Nous adaptons une version du script Python utilisé dans (Roux et al., 2012), basé sur le module de simulation simuPOP (B. Peng & Kimmel, 2005).

#!/usr/bin/env python
from __future__ import division
import simuOpt, types, os, sys, time
simuOpt.setOptions(alleleType = 'long')
from operator import itemgetter
import numpy as np
from simuPOP import *
from simuPOP.utils import *
from simuPOP.sampling import drawRandomSample

def simulate(Ne, Nsam, T1, T2, T3, s10, s11):
    pop = Population(size = Ne,
                     ploidy = 2,
                     loci = [1],
                     infoFields = ['fitness', 'migrate_to'])

    def getfitness10(geno):
        if geno[0] + geno[1] == 0 :
            return 1 - 2 * s10
        if geno[0] + geno[1] == 1 :
            return 1 - s10
        else :
            return 1

    def getfitness11(geno):
        if geno[0] + geno[1] == 0 :
            return 1 - 2 * s11
        if geno[0] + geno[1] == 1 :
            return 1 - s11
        else :
            return 1

    pop.evolve(
        initOps = [
            InitSex(),
            InitGenotype(loci = ALL_AVAIL,
                         freq = [0.5, 0.5],
                         begin = 0,
                         end = 1)
        ],

        preOps = [
            # resize the ancestral population at the time immediatly
            # before the split
            ResizeSubPops([0],
                          sizes = [Ne + Ne],
                          at = T1 - 1),

            ResizeSubPops(["S1_1"],
                          sizes = [Ne + Ne],
                          at = T1 + T2 - 1),

            # split populations in 2 subpopulations
            SplitSubPops(subPops = [0],
                         sizes = [Ne, Ne],
                         names = ["S1_0", "S1_1"],
                         at = T1),

            SplitSubPops(subPops = ["S1_1"],
                         sizes = [Ne, Ne],
                         at = T1 + T2,
                         names = ["S2_0", "S2_1"]),

            # apply selection by invoking function getfitness
            PySelector(loci = [0],
                       func = getfitness11,
                       begin = T1 + T2,
                       subPops = ["S2_1"]),

            PySelector(loci = [0],
                       func = getfitness10,
                       begin = T1,
                       subPops = ["S1_0"],
                       end = T1 + T2 + T3 - 1)
        ],

        matingScheme = RandomMating(ops = [
                                        Recombinator(intensity = 1)
                                    ]),

        gen = T1 + T2 + T3

    )

    sample = drawRandomSample(pop, sizes = [Nsam, Nsam, Nsam])

    return sample


Ne = 1000
Nsam = 25
T1 = 10
T2 = 100
T3 = 100
s = 0.1
nSNP = 10

G  = np.zeros([3 * Nsam, nSNP])

for i in range(nSNP):
    if i < 1:
        s10 = 2 * s
        s11 = 0.0
    elif i < 2:
        s10 = 0.0
        s11 = s
    else:
        s10 = 0.0
        s11 = 0.0
    res = simulate(Ne, Nsam, T1, T2, T3, s10, s11)
    for j in range(3):
        Sj = res.genotype(j)
        for k in range(int(len(Sj) / 2)):
            idx = j * int(len(Sj) / 2) + k
            G[idx][i] = Sj[2 * k] + Sj[2 * k + 1]

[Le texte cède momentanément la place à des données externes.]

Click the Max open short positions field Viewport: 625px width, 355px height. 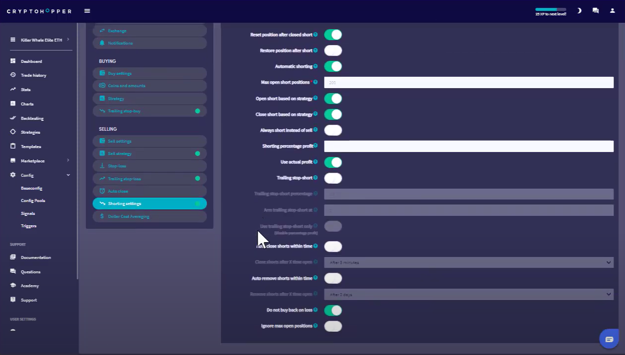[x=468, y=83]
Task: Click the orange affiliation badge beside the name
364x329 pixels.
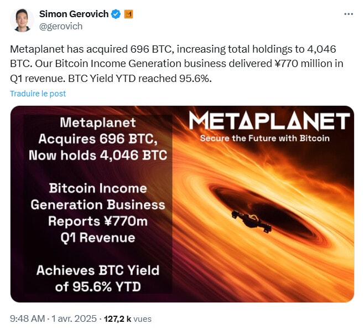Action: [128, 14]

np.savetxt('data/simuPOP.pcadapt', G, fmt = '%i')

References

Roux, C., Pauwels, M., Ruggiero, M.-V., Charlesworth, D., Castric, V., & Vekemans, X. (2012). Recent and ancient signature of balancing selection around the s-locus in arabidopsis halleri and a. lyrata. Molecular Biology and Evolution, 30(2), 435–447.

Peng, B., & Kimmel, M. (2005). SimuPOP: A forward-time population genetics simulation environment. Bioinformatics, 21(18), 3686–3687.